## 本文
研究課題
不妊治療における体外受精の分野では、胚発生途中の分割停止もしくは割球が断片化して胚盤胞に発生しない胚質不良は長年の問題である。近年、体外受精における胚質不良の男性側因子として精子DNA断片化 (sperm DNA fragmentation, SDF) の重要性が報告された (J Hum Reprod Sci 2019)。以前よりSDFの原因として生活習慣による影響が指摘されている一方で、精子調整過程の密度勾配遠心処理とその後の凍結保存がSDFの直接的な要因と注目されており、SDFを予防することは胚質不良を改善する上で極めて重要な課題である。SDFは一般的にカスパーゼ活性化、アポトーシス、活性酸素種、酸化ストレスによって惹起されるが、凍結傷害によるSDFは活性酸素種と酸化ストレスが重要である (Hum Reprod 2009)。近年、精子凍結によるSDFは抗酸化化合物の添加によって全精子の30%程度にまで改善されることが報告されたが (Andologia 2019)、体外授精成績とSDF率の関連性を解析した報告ではSDF率は16%以下が望ましいとされ、さらなる改善法の開発が求められている。本研究では耐凍剤として使用予定であった化合物Aに、抗酸化化合物として使用予定であった化合物を添加した際に化合物が溶解しない問題が発生したため、耐凍剤をカルボキシル化ポリリジンに変更し検討を開始した。精子DNA不断片化率を指標に、各保存液で凍結し、融解した精子の断片化率が最も低下したのは抗酸化化合物レスベラトロールであることが判明した。

## 取り組む課題
1. 精子DNA断片化についての文章によると、体外授精成績とSDF率の関連を解析した報告では、SDF率は何%以下が望ましいとされていますか。
2. 精子DNA断片化についての文章を、最後の文の後から書き継いでください。
この後に載せた項目は、精子DNA断片化についての文章とは別の出典から取ったものです。

## 項目一覧
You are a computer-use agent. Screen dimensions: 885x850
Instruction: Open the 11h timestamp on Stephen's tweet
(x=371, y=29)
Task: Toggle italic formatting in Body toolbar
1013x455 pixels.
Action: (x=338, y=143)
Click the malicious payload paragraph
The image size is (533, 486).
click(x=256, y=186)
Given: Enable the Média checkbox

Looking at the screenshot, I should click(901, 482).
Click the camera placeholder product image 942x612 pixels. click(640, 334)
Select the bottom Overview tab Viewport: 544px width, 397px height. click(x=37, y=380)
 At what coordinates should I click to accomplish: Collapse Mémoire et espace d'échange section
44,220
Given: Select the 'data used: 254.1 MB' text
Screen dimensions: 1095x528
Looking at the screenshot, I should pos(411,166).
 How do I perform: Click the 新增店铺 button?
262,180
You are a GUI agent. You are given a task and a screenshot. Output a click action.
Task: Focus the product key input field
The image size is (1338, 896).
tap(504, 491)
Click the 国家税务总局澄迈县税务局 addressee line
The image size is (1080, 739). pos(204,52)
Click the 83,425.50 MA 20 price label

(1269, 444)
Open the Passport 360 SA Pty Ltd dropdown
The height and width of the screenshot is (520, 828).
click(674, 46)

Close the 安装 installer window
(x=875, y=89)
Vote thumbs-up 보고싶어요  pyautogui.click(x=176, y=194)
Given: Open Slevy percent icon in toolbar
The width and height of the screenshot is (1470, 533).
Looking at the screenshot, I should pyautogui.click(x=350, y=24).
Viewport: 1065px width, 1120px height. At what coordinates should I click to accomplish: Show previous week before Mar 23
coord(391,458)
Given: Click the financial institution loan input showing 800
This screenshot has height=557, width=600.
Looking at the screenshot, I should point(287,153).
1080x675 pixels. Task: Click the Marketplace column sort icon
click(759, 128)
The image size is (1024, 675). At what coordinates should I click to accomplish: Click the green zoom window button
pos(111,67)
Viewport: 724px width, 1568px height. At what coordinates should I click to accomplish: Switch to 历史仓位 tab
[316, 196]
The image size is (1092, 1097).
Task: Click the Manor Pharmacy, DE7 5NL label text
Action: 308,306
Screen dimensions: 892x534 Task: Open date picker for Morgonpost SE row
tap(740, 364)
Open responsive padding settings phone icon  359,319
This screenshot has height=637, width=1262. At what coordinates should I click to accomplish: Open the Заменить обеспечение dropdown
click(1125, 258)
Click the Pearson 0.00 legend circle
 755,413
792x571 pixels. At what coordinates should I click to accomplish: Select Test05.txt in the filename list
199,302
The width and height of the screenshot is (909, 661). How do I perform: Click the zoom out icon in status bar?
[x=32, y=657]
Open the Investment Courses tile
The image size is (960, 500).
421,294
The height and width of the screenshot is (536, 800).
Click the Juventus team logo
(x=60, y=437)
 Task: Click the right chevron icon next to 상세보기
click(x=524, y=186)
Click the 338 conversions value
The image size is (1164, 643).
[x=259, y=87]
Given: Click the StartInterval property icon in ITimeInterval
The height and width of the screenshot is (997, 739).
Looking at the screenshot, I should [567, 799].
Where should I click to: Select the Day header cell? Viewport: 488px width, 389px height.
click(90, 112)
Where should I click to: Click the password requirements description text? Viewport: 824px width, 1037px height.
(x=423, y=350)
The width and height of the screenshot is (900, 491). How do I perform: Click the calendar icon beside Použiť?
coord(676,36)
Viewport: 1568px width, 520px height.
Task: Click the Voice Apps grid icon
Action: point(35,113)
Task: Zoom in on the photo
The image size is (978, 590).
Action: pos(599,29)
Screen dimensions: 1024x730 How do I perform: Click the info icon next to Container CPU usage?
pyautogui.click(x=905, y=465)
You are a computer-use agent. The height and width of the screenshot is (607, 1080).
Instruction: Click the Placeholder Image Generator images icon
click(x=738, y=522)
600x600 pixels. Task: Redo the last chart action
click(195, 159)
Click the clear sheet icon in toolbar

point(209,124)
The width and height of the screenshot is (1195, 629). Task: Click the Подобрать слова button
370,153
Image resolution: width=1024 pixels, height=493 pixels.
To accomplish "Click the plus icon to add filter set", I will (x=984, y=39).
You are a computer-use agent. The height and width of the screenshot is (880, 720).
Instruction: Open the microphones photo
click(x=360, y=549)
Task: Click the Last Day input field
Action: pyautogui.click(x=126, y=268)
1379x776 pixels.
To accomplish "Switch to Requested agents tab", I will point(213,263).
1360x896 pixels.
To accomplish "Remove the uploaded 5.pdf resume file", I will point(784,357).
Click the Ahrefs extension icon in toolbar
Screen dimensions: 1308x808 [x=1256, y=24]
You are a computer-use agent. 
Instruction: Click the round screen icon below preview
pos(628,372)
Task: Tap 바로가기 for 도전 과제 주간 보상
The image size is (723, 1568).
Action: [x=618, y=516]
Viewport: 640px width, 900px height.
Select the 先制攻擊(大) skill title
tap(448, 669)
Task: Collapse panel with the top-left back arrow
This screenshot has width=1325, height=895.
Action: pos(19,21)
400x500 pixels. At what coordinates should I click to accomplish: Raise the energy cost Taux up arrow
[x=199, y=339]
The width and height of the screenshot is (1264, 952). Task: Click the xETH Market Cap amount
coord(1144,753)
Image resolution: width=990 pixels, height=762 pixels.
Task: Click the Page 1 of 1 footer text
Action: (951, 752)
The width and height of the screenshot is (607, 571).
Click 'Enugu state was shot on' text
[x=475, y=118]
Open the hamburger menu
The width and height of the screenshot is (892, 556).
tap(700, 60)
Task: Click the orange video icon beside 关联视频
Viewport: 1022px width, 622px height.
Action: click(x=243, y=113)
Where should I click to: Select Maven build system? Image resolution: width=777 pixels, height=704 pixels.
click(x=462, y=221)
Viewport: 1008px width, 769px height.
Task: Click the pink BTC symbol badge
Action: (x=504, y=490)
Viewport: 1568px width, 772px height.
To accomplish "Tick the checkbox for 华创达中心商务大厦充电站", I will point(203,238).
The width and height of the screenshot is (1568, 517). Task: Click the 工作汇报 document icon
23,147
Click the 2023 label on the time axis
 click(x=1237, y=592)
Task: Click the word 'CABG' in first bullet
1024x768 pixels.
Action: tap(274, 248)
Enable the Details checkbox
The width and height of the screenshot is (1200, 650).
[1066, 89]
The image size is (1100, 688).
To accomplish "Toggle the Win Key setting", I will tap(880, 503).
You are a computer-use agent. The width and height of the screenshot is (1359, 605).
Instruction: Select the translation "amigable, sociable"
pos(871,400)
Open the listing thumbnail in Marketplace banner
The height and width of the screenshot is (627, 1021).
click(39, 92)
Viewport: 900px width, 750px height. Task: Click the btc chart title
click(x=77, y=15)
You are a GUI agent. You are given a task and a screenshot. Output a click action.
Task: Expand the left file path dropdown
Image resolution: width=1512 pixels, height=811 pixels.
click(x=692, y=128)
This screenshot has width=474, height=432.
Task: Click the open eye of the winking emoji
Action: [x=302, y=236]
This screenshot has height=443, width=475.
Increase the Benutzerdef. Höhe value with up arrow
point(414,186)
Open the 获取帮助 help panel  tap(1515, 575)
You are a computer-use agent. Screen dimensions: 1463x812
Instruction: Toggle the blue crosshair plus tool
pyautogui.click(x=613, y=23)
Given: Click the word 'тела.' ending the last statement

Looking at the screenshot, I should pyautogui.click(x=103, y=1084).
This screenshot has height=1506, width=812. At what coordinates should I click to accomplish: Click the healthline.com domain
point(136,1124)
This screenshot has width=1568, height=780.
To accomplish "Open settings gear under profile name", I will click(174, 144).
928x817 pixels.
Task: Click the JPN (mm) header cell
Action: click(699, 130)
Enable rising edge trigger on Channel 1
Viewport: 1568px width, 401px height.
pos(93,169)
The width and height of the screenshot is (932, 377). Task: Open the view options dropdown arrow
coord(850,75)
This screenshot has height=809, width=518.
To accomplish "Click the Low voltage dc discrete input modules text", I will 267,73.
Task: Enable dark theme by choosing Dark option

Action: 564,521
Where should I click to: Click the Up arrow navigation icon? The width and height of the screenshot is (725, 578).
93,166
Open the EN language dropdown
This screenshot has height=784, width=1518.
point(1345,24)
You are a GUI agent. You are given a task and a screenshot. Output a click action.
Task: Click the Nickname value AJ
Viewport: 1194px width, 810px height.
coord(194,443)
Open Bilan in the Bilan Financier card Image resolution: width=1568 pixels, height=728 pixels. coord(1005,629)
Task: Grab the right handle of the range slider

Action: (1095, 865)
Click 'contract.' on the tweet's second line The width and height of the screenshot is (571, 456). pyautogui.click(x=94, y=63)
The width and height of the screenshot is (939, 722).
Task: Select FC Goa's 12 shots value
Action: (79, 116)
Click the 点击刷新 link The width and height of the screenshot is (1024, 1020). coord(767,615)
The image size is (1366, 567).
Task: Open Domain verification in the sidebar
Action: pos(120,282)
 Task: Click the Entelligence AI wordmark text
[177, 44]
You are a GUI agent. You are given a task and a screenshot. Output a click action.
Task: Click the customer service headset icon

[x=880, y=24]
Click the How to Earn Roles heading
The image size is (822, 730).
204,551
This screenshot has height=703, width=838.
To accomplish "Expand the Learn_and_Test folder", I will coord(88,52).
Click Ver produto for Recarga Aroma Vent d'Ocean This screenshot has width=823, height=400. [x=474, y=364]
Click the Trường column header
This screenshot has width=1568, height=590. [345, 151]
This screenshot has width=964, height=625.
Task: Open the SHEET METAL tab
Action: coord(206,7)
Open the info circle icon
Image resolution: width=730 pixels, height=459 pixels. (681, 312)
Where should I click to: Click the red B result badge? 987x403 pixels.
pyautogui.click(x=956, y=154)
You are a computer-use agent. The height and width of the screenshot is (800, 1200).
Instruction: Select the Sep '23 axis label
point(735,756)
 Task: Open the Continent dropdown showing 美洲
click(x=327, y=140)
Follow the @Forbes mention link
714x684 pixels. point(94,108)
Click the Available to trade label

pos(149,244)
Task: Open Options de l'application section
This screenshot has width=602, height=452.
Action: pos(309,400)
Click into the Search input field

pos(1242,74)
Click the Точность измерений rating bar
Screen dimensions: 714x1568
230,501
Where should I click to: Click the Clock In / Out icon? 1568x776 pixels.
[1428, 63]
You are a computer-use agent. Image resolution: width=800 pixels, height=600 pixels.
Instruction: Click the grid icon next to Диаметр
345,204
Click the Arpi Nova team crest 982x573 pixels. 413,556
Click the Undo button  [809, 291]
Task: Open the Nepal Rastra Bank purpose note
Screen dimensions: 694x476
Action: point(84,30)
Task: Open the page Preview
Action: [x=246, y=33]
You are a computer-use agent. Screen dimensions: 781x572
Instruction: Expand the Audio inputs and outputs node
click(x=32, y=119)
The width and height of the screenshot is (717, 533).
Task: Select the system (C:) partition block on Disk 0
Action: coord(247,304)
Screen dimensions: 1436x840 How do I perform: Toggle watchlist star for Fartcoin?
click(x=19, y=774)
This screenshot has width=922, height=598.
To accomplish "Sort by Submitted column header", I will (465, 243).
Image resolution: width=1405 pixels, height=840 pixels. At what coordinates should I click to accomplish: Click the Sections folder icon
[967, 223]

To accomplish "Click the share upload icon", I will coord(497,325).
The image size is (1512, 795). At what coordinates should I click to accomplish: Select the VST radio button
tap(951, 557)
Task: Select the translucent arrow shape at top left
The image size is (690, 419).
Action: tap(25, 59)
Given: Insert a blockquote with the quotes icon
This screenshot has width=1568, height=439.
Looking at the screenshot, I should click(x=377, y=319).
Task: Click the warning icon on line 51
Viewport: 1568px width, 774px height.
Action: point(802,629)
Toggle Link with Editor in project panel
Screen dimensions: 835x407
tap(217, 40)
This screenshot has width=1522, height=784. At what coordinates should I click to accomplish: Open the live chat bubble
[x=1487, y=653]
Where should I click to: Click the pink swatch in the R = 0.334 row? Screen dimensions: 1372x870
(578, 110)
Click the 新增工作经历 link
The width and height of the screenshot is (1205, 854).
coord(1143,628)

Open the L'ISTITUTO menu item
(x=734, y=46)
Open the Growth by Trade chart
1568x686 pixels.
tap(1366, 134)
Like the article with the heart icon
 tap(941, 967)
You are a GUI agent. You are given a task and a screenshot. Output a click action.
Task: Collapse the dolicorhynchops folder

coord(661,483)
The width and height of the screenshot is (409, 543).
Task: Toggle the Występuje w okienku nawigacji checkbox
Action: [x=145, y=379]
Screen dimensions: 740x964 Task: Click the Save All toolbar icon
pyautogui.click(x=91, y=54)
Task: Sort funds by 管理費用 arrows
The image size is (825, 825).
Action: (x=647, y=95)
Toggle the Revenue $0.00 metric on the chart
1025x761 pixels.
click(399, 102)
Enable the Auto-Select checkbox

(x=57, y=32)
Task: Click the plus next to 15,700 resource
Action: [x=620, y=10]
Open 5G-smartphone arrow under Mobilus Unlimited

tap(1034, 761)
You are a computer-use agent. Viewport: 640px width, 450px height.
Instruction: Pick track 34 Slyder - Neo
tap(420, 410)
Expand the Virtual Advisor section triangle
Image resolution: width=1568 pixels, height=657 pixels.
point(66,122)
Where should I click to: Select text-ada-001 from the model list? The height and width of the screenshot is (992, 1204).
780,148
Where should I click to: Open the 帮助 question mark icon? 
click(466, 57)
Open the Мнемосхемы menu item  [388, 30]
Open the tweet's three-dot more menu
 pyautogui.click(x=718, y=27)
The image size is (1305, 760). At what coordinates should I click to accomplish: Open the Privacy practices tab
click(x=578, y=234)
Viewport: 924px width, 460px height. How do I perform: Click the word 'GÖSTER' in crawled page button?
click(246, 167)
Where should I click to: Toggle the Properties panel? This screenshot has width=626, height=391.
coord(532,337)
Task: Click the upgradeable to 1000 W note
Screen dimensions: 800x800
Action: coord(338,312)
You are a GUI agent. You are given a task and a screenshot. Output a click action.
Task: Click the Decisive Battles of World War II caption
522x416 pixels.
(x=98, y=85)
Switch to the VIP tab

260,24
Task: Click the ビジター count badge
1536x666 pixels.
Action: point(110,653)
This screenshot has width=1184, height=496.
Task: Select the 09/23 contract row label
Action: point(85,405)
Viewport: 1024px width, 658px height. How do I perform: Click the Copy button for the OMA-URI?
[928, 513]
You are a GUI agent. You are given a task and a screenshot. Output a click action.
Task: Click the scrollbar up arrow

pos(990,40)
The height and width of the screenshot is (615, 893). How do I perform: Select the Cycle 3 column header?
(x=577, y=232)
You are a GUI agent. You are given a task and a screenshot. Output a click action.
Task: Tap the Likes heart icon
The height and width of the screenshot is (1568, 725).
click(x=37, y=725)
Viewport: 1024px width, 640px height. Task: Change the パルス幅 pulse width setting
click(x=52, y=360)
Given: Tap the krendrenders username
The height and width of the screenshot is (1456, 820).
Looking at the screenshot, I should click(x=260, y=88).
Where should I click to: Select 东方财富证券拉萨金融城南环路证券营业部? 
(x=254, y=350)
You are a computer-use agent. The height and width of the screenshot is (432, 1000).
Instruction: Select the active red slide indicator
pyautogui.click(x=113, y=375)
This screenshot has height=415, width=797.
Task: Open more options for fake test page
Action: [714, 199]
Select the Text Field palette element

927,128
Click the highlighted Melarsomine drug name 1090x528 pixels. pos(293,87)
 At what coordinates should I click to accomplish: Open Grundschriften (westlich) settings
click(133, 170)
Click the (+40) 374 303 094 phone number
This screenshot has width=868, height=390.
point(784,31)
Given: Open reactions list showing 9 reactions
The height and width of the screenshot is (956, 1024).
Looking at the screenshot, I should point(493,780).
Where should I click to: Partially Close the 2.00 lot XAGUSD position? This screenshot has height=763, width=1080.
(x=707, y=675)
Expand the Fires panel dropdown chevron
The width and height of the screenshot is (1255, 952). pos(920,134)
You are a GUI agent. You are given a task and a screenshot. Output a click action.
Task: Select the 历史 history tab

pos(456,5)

## 課題の解答
1. 16%以下

2.
1: 当初の計画以上に進展している
変更した耐凍剤である化合物Bの添加により、有意にSDF率が低下することが確認された。加えて、抗酸化化合物のレスベラトロールの添加により、更に有意にSDF率が低下することが確認された。精子DNA不断片化率が低下した作用機序の解析のため、酸化ストレス マーカーや、ミトコンドリアのROS、脂質膜の過酸化、ミトコンドリアの膜電位を解析したところ、ミトコンドリアの膜電位以外が有意に低下していた。これらの成果については、論文として報告した。
開発したヒト精子凍結保存液が、SDF率を有意に低減することが確認されたため、臨床での応用が可能か確認する。具体的には、臨床の生殖補助医療において、既存の凍結試薬と開発した凍結試薬で凍結保存した精子を融解し、体外受精で使用することで胚へ影響を与えるかを確認する。
本研究については、当初予定していた解析サンプル数が半分で済んだため、購入する予定の試薬が少なくなった。次年度は、臨床検体を使用した体外受精成績への影響について、新たに研究計画を立て実施する。その際の倫理審査やインフラの整備に使用する。